Last update: February 3, 2022, 2:20 a.m.
Shares of Playtika (NASDAQ:PLTK) plunged on Thursday after a research firm released a brief report on the mobile games company, but at least one industry watcher believes the analysis is inaccurate.
Playtika fell 8.53% on volume that was triple the daily average after Grizzly Research released a scathing report claiming the game company is sitting on a mountain of debt and facing to growing regulatory risk.
The research firm adds that following Playtika’s initial public offering (IPO) in January 2021, the company has been “stripped of cash” and taken on debt, adding that Playtika is essentially the only company in mobile games with massive indebtedness.
Additionally, the initial public offering did not bring much proceeds to the company, but rather allowed former shareholders to unload their shares to the public,” says Grizzly.
Playtika’s IPO consisted of 69.50 million shares. The company offered 18.51 million and 50.98 million sold by Playtika Holding UK. This entity is controlled by Chinese investors who bought the gaming company in 2016 for $4.4 billion.

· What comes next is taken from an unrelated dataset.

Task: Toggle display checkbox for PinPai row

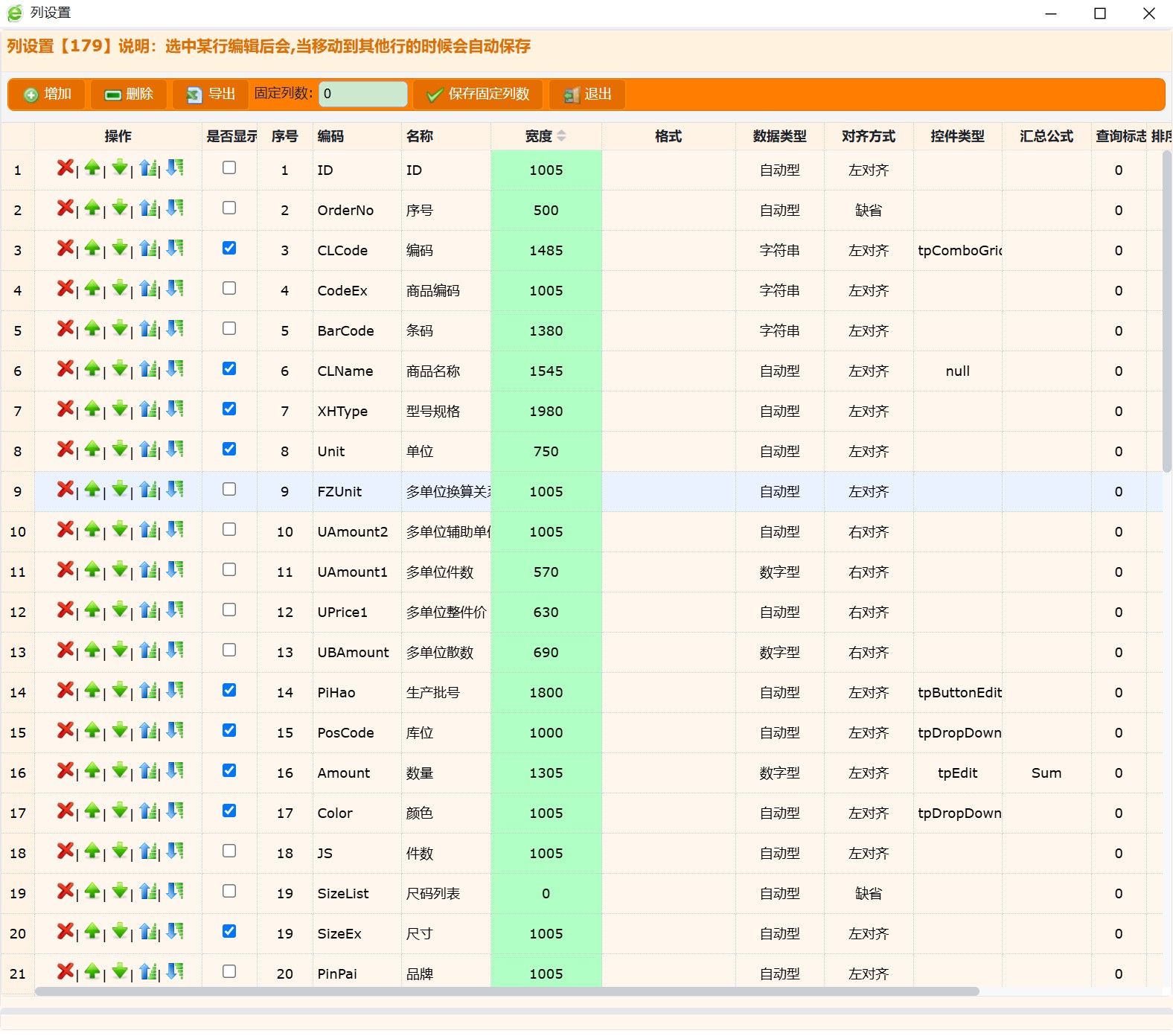Action: [x=229, y=972]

Another dubious Chinese company?
As more Chinese companies have gone public, pursuing listings in the United States, many have become targets of short sellers alleging financial fraud and questionable accounting practices, among other allegations.

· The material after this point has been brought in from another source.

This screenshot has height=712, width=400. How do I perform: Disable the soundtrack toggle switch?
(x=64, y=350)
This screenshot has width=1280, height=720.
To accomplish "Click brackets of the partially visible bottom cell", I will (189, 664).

For its part, Playtika is an Israeli company, but its largest investor is Playtika Holding UK II Limited (PHUK II), which is controlled by Chinese investors Giant Network Group Co. Ltd. and Yunfeng Capital. Yunfeng is a private equity group established by Alibaba founder Jack Ma.
There could be something to Grizzly’s claim that Chinese investors are looking to offload their shares to common stockholders because Playtika revealed last week that PHUK II is planning a large share sale that could be up to 25% of the outstanding shares of the gaming company.
“Playtika, in our view, is a prime example of a pattern we frequently see in today’s market environment,” adds Grizzly. “Chinese insiders seem eager to take their companies public in the United States when faced with regulatory changes that are essentially destroying their business.”
The research firm adds that 20% of Playtika’s shares are pledged to Chinese banks by inside investors from that country, which is hidden from US investors while creating more risk for other shareholders.
Grizzly is wrong about Playtika, says expert
Short reports often argue that the information presented in the research is not accurate and that Playtika’s case is no different.
“I have done a lot of research on Playtika over the past 10 years…99% of the material in this report is wrong, misinterpreted and/or misleading,” said Adam Krejcik, Partner at Eilers & Krejcik Gaming, in a tweet earlier today.
Krejcik did not elaborate on why Grizzly’s analysis of Playtika is inaccurate.
“In summary, we believe Playtika’s short-sightedness comes at the expense of sustainable shareholder and company value. Looming regulatory risks and an aggressive monetization strategy make the business unsustainable. We expect the stock to drop more than 40% in the short to medium term,” concludes Grizzly.
The stock closed at $15.54 today and is 55.71% below its 52-week high.